(Pixel coordinate grounding data)
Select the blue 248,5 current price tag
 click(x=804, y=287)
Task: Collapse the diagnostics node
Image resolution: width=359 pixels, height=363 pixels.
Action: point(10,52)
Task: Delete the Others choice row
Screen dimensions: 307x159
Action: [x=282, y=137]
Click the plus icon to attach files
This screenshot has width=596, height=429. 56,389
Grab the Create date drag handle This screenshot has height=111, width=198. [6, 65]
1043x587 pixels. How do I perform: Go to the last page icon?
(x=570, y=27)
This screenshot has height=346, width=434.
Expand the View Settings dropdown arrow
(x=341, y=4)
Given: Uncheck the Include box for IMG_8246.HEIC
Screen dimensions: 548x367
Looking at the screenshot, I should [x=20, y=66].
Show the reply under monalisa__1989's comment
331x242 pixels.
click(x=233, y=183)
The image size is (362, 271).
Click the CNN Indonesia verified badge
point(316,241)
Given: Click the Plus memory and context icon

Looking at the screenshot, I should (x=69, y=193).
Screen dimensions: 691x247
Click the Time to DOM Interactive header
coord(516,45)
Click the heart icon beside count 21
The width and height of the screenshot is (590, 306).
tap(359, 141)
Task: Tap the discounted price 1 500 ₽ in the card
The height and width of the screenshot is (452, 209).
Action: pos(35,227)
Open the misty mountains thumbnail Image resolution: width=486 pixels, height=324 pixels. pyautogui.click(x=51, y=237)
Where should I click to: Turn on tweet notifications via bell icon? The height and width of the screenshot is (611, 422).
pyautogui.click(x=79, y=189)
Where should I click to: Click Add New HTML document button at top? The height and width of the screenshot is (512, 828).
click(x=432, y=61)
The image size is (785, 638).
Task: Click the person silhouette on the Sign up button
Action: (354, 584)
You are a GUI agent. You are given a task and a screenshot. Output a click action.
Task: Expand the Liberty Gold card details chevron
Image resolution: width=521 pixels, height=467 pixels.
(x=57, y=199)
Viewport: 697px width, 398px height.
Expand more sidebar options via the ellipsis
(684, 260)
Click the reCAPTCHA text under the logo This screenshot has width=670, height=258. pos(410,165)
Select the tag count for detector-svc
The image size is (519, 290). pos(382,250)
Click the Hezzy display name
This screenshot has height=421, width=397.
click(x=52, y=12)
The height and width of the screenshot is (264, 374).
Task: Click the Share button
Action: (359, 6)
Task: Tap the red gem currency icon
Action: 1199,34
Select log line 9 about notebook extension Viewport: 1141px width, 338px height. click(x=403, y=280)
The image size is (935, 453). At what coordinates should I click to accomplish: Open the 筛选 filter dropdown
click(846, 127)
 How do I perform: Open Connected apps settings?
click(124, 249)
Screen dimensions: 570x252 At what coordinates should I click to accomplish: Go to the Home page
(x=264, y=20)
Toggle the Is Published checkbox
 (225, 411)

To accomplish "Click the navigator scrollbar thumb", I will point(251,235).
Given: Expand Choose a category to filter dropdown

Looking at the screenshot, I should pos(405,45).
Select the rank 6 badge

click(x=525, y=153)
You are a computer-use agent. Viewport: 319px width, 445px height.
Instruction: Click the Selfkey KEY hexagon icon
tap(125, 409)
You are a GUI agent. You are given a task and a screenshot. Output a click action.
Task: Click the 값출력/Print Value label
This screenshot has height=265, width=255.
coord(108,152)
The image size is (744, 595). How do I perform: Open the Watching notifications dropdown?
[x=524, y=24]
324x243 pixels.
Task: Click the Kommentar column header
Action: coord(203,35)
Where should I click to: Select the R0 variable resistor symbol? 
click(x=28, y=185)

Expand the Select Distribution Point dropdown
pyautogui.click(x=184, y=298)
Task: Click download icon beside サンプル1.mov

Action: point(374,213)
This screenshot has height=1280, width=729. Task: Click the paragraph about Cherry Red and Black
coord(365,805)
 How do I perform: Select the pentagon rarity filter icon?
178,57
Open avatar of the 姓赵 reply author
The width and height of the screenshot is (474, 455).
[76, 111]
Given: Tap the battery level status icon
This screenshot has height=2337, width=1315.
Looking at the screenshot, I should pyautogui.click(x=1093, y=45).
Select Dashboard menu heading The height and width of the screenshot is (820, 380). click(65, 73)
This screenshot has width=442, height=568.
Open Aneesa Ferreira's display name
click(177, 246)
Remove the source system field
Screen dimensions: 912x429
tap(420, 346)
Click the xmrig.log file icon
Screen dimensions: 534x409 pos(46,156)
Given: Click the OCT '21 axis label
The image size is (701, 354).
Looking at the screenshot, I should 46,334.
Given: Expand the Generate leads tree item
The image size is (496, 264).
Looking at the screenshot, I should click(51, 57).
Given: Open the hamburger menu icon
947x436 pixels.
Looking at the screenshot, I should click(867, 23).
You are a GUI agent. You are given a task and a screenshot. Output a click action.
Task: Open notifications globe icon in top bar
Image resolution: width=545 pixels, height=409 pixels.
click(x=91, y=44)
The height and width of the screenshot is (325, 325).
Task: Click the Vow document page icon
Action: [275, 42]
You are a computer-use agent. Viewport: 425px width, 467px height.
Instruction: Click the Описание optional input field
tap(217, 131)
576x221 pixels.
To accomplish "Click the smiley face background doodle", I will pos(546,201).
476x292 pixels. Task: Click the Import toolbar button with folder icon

* _Directions_
Nothing but the lines from the one with "Given: Open the hamburger menu icon" through the final line of the records may appear in the answer, and each must be transcribed exactly.

* _Result of this task_
Given: Open the hamburger menu icon
947x436 pixels.
Looking at the screenshot, I should click(867, 23).
You are a GUI agent. You are given a task and a screenshot. Output a click action.
Task: Open notifications globe icon in top bar
Image resolution: width=545 pixels, height=409 pixels.
click(x=91, y=44)
The height and width of the screenshot is (325, 325).
Task: Click the Vow document page icon
Action: [275, 42]
You are a computer-use agent. Viewport: 425px width, 467px height.
Instruction: Click the Описание optional input field
tap(217, 131)
576x221 pixels.
To accomplish "Click the smiley face background doodle", I will pos(546,201).
476x292 pixels. Task: Click the Import toolbar button with folder icon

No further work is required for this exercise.